RALEIGH, N.C. -- The Republican-controlled General Assembly is planning rare weekend floor sessions to handle two vetoes by Democratic Gov. Roy Cooper.
House Speaker Tim Moore said Monday he expected the House and Senate to return for veto-override debates and votes this Saturday. Moore says conflicting summer schedules made Saturday best.
Last Friday, Cooper vetoed bills that alter North Carolina ballot language for constitutional referenda and a state Supreme Court race this fall.
"The problem with the captions is not that they say constitutional amendment, it's the language of the amendments that's very misleading," said House Democratic leader Darren Jackson. "They don't reflect what the actual law does and that's the problem of not posting the whole constitutional amendment on the ballot."
One prevents a Supreme Court hopeful who switched parties just before candidate filing from having any party label next to his name on the ballot.
Jackson contended Republicans are meeting Saturday so it's harder for the candidate to sue because of the label change with a ballot printing deadlines approaching.
"If they wait until this weekend to act, anybody who would want to challenge would only have Monday and part of Tuesday to file a lawsuit, get into court, get it heard before a judge and get an injunction. It just cuts down the time," Jackson said. "It's a bad process. I hope people will see through and that they will do their due diligence on the constitutional amendments."
Moore said that' issue was not a consideration.
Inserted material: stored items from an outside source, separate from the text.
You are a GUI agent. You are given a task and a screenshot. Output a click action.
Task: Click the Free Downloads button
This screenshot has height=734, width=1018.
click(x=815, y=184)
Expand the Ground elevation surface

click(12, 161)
On Friday, Moore and Senate Leader Phil Berger, R-Rockingham, issued a joint statement vowing to override the governor's vetoes:
"The governor's outlandish claim that labeling proposed constitutional amendments as 'Constitutional Amendments,' and conforming the filing requirements for judicial candidates to every other public office in the state, is somehow "rigging the system" is a poor attempt to protect political gamesmanship by his party. We will override these vetoes to deliver clear and consistent voter information on ballots this November."